» **READING PASSAGE**:
◆ ◆ ◆
[ale] Making the argument for many scripts vs one big one.

leam hall leamhall at gmail.com
Wed Jul 24 14:11:19 EDT 2013


In this case it's less than a couple hundred Bash scripts. Each script
deals with a specific task in DoD directives. Thus I can pull the ones our
site needs and document why the others won't work.

Or I can bang my head into my desk why duplicating what's already been
done...

Leam



On Wed, Jul 24, 2013 at 2:01 PM, Michael B. Trausch <mbt at naunetcorp.com>wrote:

>  On 07/24/2013 01:50 PM, Jim Kinney wrote:
>
> That would depend, to me at least, on whether the final deployment is an
> internal or external tool. Internal gets the single blob. External gets a
> zillion files. The logic is to make it confusing to the external (l)user so
> they won't tinker with things. Bonus points if the zillion files all look
> like obfuscated perl :-)
>
>
> Hrm... we need a minification tool for Bash.
◆ ◆ ◆
» **SUPPLIED INFORMATION**:

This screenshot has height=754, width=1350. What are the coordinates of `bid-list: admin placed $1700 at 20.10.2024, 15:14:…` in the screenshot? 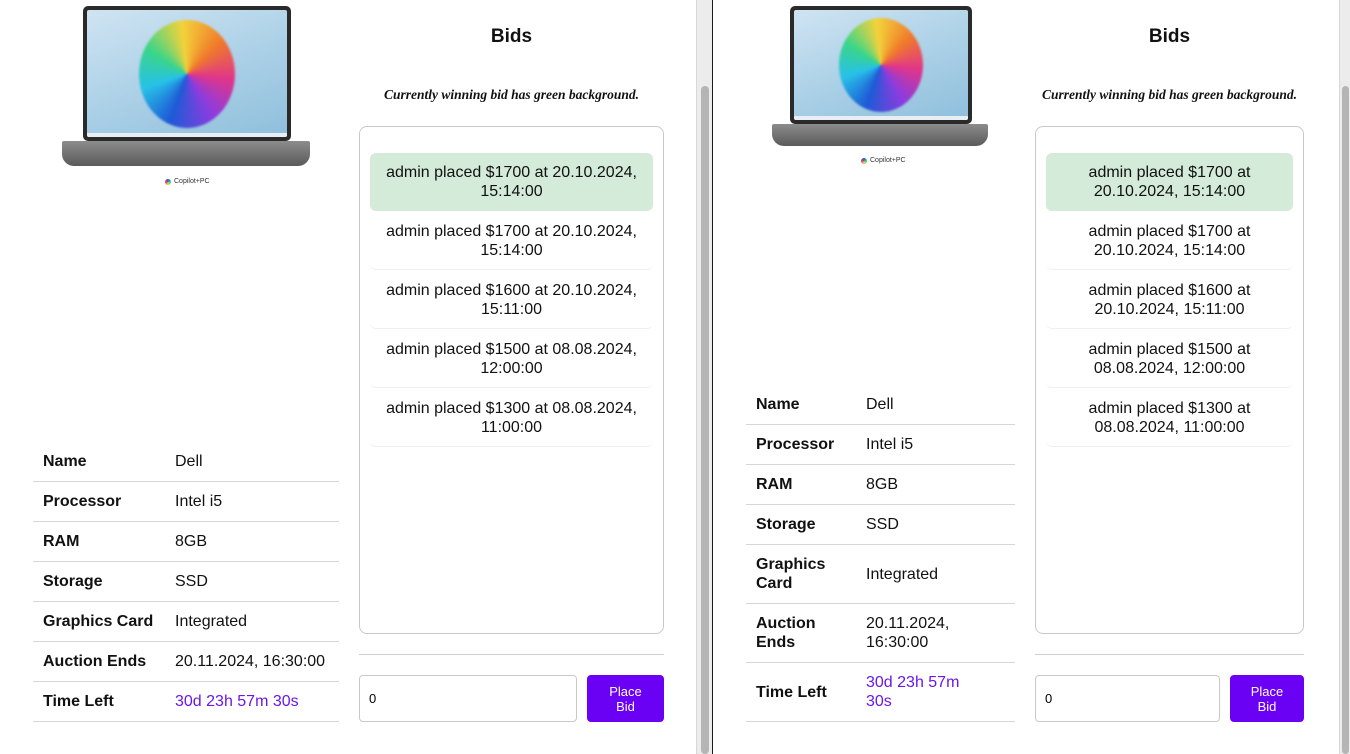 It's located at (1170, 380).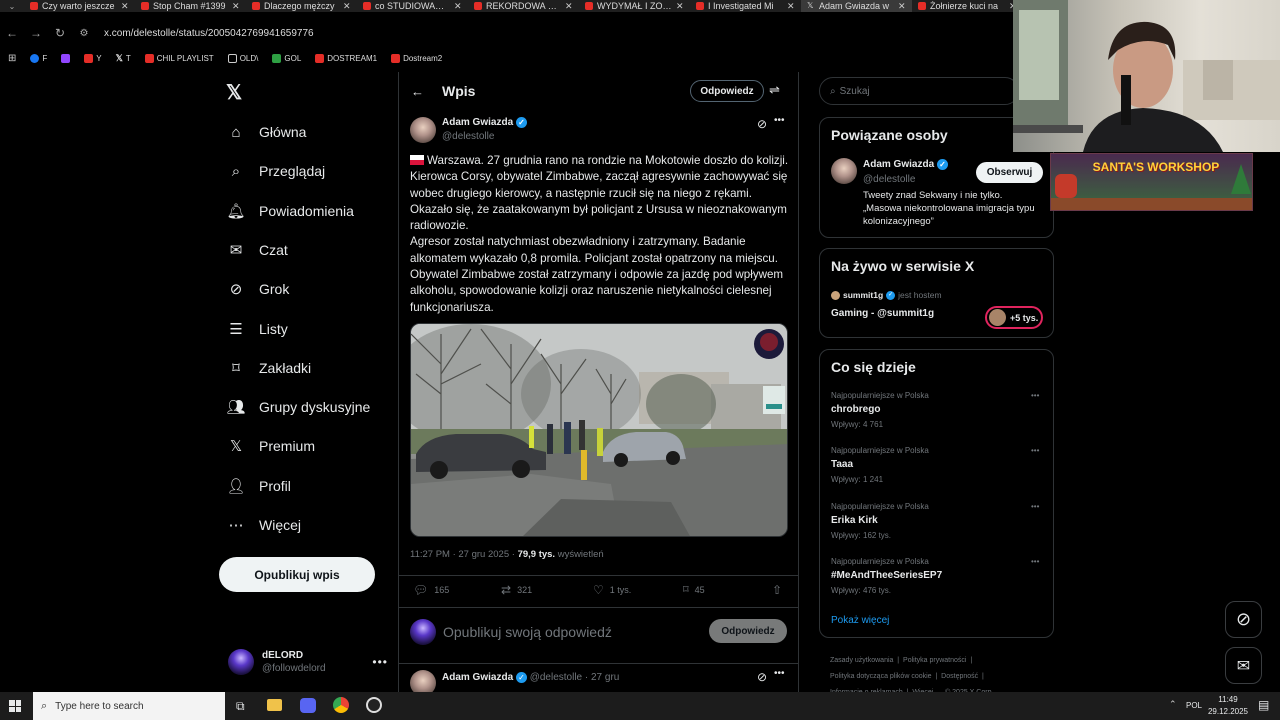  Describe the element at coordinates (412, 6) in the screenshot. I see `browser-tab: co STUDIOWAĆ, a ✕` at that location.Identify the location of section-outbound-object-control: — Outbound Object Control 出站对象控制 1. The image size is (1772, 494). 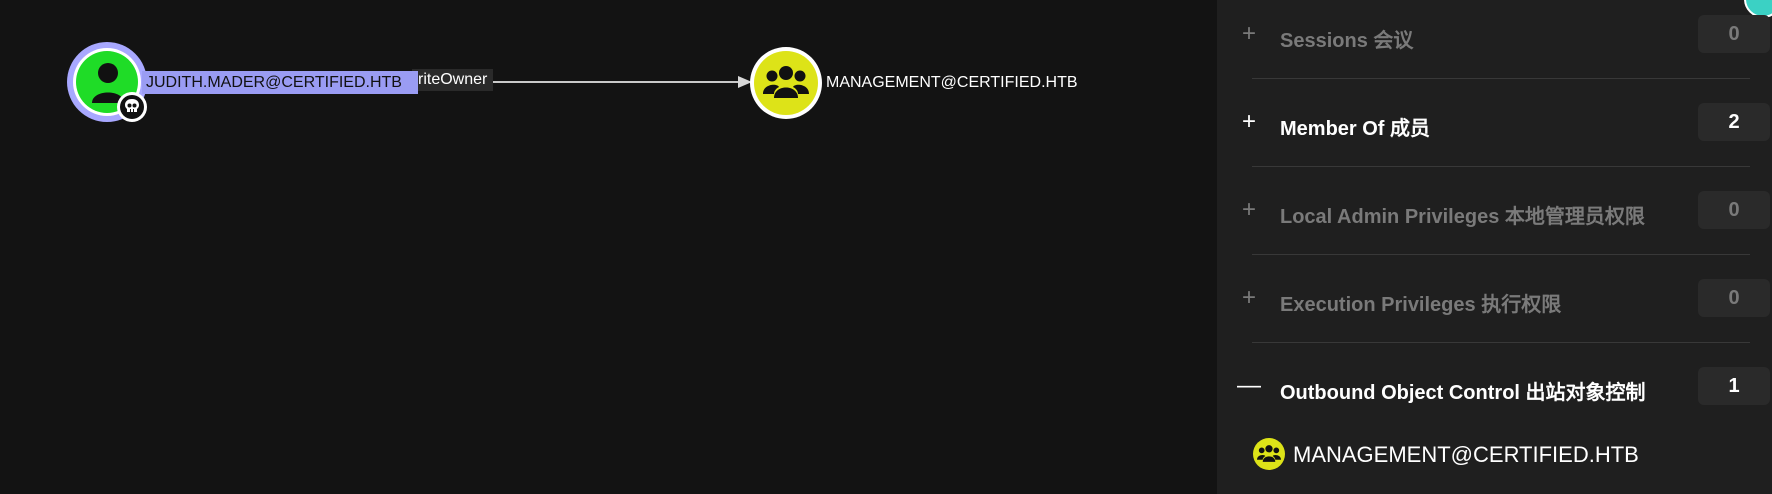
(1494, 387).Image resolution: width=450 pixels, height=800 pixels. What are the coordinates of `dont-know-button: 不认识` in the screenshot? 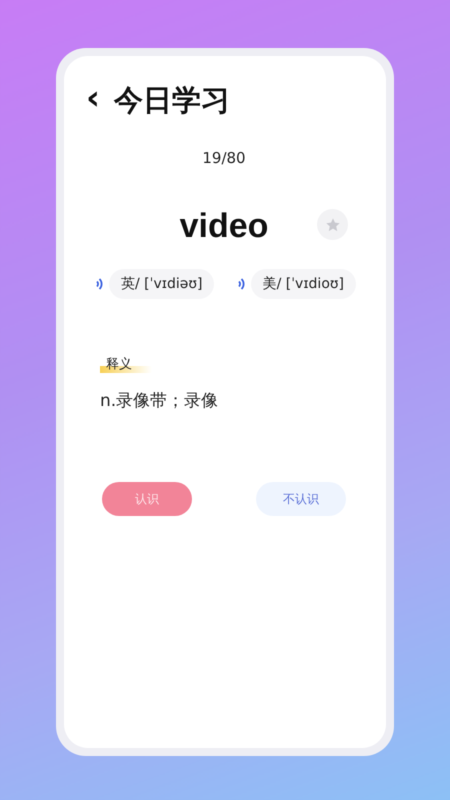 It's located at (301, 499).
◆ ◆ ◆
Carry on the mailing-list message about many scripts versus one big one from its last line. You won't need the listing.

» **OUTPUT BELOW**:
>
> Perl, obviously, doesn't need one.  Just remove the whitespace, it's ugly
> and cryptic all by itself.  :-D
>
>
> I saw a system once that had a shell application that called a zillion
> files. The customer wanted the development team to go away but was worried
> about what all the application did. So I went over it with a fine tooth
> comb. Basically, the application consisted of 4 or 5 main script files that
> each would call 20-30 of the crap files to do things like count lines and
> characters but then dump the results without ever using them. So there was
> 150-200 scripts that were culled from the process after some careful
> refactoring in the 5 main ones. Then I ran into funny issues that were sort
> of like race conditions but not quite. The zillion crap scripts were
> created to slow down the main scripts so it was closer to the original
> system that ran at 300MHz instead of the now 1.5 GHz. It was using many
> serial ports to get data from lab systems. I replaced the lot with a few
> sleep calls to allow the serial port data to accumulate and the developers
> were dumped.
>
>
> Nice.  :-)
>
> A tool like Closure would actually be really neat for things like bash,
> python, perl, etc.
>
> Well, not Python, since Python actually relies on whitespace for semantics.
>
> Of course, if you have a gazillion things that can cause deadlocks or have
> race conditions, you absolutely want things in a single program, even if
> the work is itself spread over different modules.  Sounds like the perfect
> thing for C.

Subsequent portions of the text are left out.